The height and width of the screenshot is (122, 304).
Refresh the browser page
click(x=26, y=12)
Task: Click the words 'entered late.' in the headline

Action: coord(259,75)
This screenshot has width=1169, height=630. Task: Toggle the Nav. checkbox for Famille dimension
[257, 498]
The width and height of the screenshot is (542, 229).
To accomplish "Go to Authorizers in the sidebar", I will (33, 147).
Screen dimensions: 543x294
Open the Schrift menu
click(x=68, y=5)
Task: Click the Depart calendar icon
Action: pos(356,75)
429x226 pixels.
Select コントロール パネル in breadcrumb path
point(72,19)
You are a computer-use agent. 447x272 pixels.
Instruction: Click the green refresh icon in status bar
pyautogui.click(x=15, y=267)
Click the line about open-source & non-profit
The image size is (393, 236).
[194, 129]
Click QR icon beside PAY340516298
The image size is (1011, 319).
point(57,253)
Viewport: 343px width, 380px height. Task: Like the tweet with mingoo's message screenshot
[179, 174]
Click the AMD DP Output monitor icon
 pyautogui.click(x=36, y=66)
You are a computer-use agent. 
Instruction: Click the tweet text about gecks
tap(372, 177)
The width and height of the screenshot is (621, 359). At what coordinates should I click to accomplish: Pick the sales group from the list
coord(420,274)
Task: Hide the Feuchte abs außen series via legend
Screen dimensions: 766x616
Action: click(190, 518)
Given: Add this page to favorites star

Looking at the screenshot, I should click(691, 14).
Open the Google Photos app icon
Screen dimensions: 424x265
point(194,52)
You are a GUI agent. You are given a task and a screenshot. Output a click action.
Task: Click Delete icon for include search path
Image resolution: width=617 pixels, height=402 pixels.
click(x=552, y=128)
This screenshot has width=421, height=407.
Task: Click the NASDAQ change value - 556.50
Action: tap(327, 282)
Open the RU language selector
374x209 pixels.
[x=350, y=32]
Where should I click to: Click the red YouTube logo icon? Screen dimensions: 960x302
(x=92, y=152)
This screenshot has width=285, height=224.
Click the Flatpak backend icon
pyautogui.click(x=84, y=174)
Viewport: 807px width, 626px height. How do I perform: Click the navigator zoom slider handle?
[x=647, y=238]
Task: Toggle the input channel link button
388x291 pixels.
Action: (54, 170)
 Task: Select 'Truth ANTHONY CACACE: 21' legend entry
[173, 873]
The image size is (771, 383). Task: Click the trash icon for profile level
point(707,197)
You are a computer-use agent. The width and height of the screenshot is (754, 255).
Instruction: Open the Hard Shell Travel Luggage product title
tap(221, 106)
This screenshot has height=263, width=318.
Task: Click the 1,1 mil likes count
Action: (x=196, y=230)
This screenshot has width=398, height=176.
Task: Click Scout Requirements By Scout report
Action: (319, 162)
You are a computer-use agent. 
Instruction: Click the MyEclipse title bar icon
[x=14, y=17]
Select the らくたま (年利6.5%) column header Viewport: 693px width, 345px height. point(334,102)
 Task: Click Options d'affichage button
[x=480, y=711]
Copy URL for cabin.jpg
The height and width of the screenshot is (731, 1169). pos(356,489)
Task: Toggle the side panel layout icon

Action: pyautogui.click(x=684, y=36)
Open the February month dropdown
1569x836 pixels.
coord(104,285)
──────────
Copy each entry above exactly, leaving nothing out.

The height and width of the screenshot is (122, 304).
Refresh the browser page
click(x=26, y=12)
Task: Click the words 'entered late.' in the headline

Action: coord(259,75)
This screenshot has width=1169, height=630. Task: Toggle the Nav. checkbox for Famille dimension
[257, 498]
The width and height of the screenshot is (542, 229).
To accomplish "Go to Authorizers in the sidebar", I will (33, 147).
Screen dimensions: 543x294
Open the Schrift menu
click(x=68, y=5)
Task: Click the Depart calendar icon
Action: pos(356,75)
429x226 pixels.
Select コントロール パネル in breadcrumb path
point(72,19)
You are a computer-use agent. 447x272 pixels.
Instruction: Click the green refresh icon in status bar
pyautogui.click(x=15, y=267)
Click the line about open-source & non-profit
The image size is (393, 236).
[194, 129]
Click QR icon beside PAY340516298
The image size is (1011, 319).
point(57,253)
Viewport: 343px width, 380px height. Task: Like the tweet with mingoo's message screenshot
[179, 174]
Click the AMD DP Output monitor icon
 pyautogui.click(x=36, y=66)
You are a computer-use agent. 
Instruction: Click the tweet text about gecks
tap(372, 177)
The width and height of the screenshot is (621, 359). At what coordinates should I click to accomplish: Pick the sales group from the list
coord(420,274)
Task: Hide the Feuchte abs außen series via legend
Screen dimensions: 766x616
Action: click(190, 518)
Given: Add this page to favorites star

Looking at the screenshot, I should click(691, 14).
Open the Google Photos app icon
Screen dimensions: 424x265
point(194,52)
You are a GUI agent. You are given a task and a screenshot. Output a click action.
Task: Click Delete icon for include search path
Image resolution: width=617 pixels, height=402 pixels.
click(x=552, y=128)
This screenshot has width=421, height=407.
Task: Click the NASDAQ change value - 556.50
Action: tap(327, 282)
Open the RU language selector
374x209 pixels.
[x=350, y=32]
Where should I click to: Click the red YouTube logo icon? Screen dimensions: 960x302
(x=92, y=152)
This screenshot has width=285, height=224.
Click the Flatpak backend icon
pyautogui.click(x=84, y=174)
Viewport: 807px width, 626px height. How do I perform: Click the navigator zoom slider handle?
[x=647, y=238]
Task: Toggle the input channel link button
388x291 pixels.
Action: (54, 170)
 Task: Select 'Truth ANTHONY CACACE: 21' legend entry
[173, 873]
The image size is (771, 383). Task: Click the trash icon for profile level
point(707,197)
You are a computer-use agent. The width and height of the screenshot is (754, 255).
Instruction: Open the Hard Shell Travel Luggage product title
tap(221, 106)
This screenshot has height=263, width=318.
Task: Click the 1,1 mil likes count
Action: (x=196, y=230)
This screenshot has width=398, height=176.
Task: Click Scout Requirements By Scout report
Action: (319, 162)
You are a computer-use agent. 
Instruction: Click the MyEclipse title bar icon
[x=14, y=17]
Select the らくたま (年利6.5%) column header Viewport: 693px width, 345px height. point(334,102)
 Task: Click Options d'affichage button
[x=480, y=711]
Copy URL for cabin.jpg
The height and width of the screenshot is (731, 1169). pos(356,489)
Task: Toggle the side panel layout icon

Action: pyautogui.click(x=684, y=36)
Open the February month dropdown
1569x836 pixels.
coord(104,285)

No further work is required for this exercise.